Addressing how emerging economies should respond to dumping pressures and rising competition, Antràs said countries should minimize protectionist tendencies and instead position themselves as committed participants in the multilateral trading system, allowing foreign producers to access domestic markets while encouraging domestic firms to expand internationally.

He noted that although Chinese dumping presents concerns for countries with manufacturing sectors that compete directly with Chinese production, the risk is lower for Saudi Arabia because it does not maintain a large manufacturing base that overlaps directly with Chinese exports. Lower-cost imports could benefit Saudi consumers, while targeted policy tools such as credit programs, subsidies, and support for firms seeking to redesign and upgrade business models represent more effective responses than broad protectionist measures.

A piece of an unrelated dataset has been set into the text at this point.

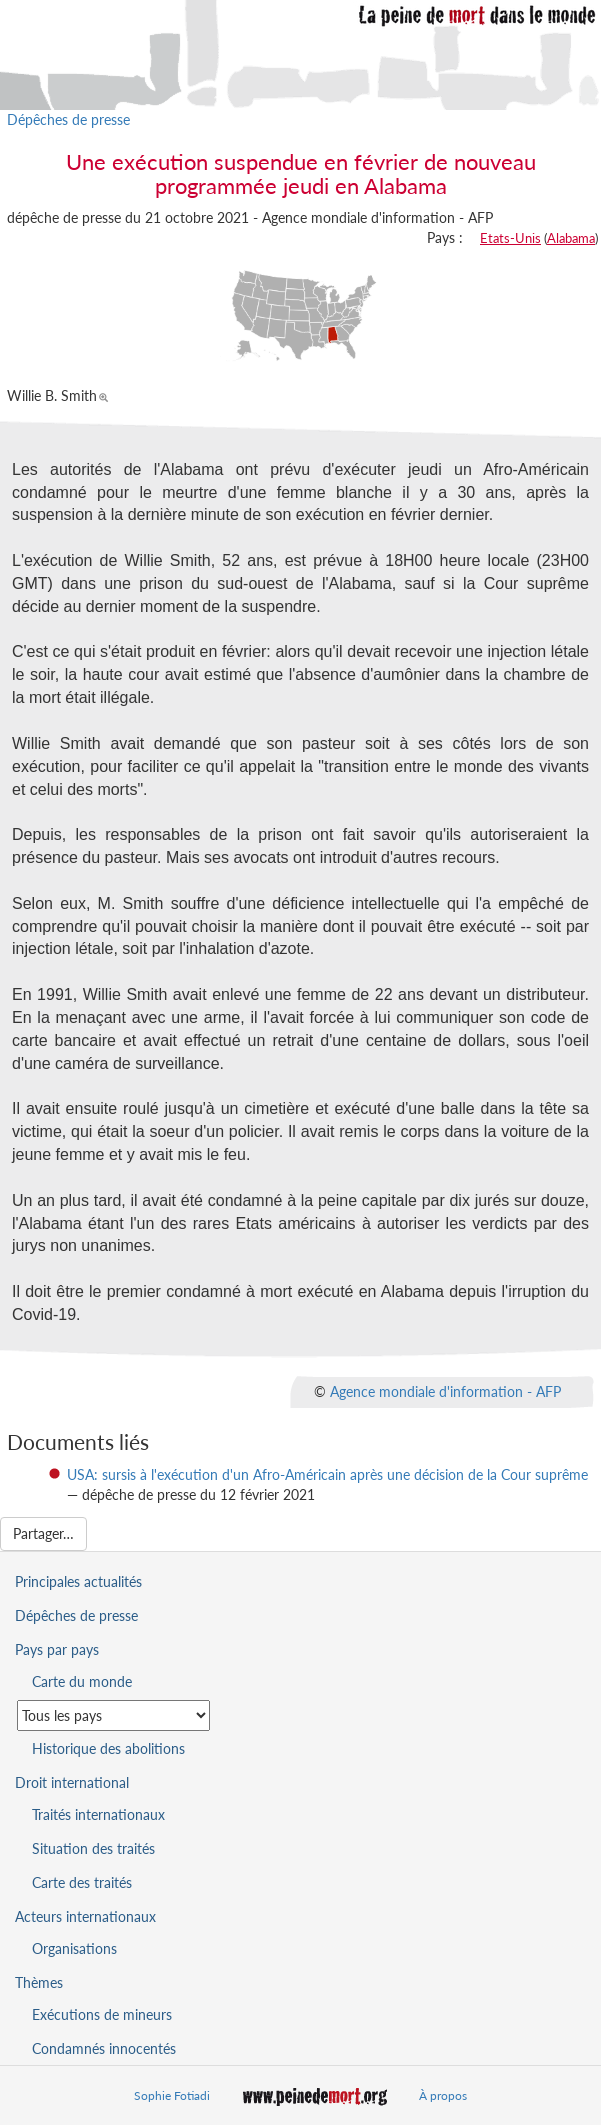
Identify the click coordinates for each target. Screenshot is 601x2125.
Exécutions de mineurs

Globalization has not ended

Antràs said globalization continues but through more complex structures, with trade agreements increasingly negotiated through diverse arrangements rather than relying primarily on multilateral negotiations. Trade deals will continue to be concluded, but they are likely to become more complex, with uncertainty remaining a defining feature of the global trading environment.

Interest rates and artificial intelligence

According to Antràs, high global interest rates, combined with the additional risk premiums faced by emerging markets, are constraining investment, particularly in sectors that require export financing, capital expenditure, and continuous quality upgrading.

However, he noted that elevated interest rates partly reflect expectations of stronger long-term growth driven by artificial intelligence and broader technological transformation.

He also said if those growth expectations materialize, productivity gains could enable small and medium-sized enterprises to forecast demand more accurately and identify previously untapped markets, partially offsetting the negative effects of higher borrowing costs.

Employment concerns and the role of government

The Harvard professor warned that labor markets face a dual challenge stemming from intensified Chinese export competition and accelerating job automation driven by artificial intelligence, developments that could lead to significant disruptions, particularly among younger workers. He said governments must adopt proactive strategies requiring substantial fiscal resources to mitigate near-term labor-market shocks.

According to Antràs, productivity growth remains the central condition for success: if new technologies deliver the anticipated productivity gains, governments will gain the fiscal space needed to compensate affected groups and retrain the workforce, achieving a balance between addressing short-term disruptions and investing in long-term strategic gains.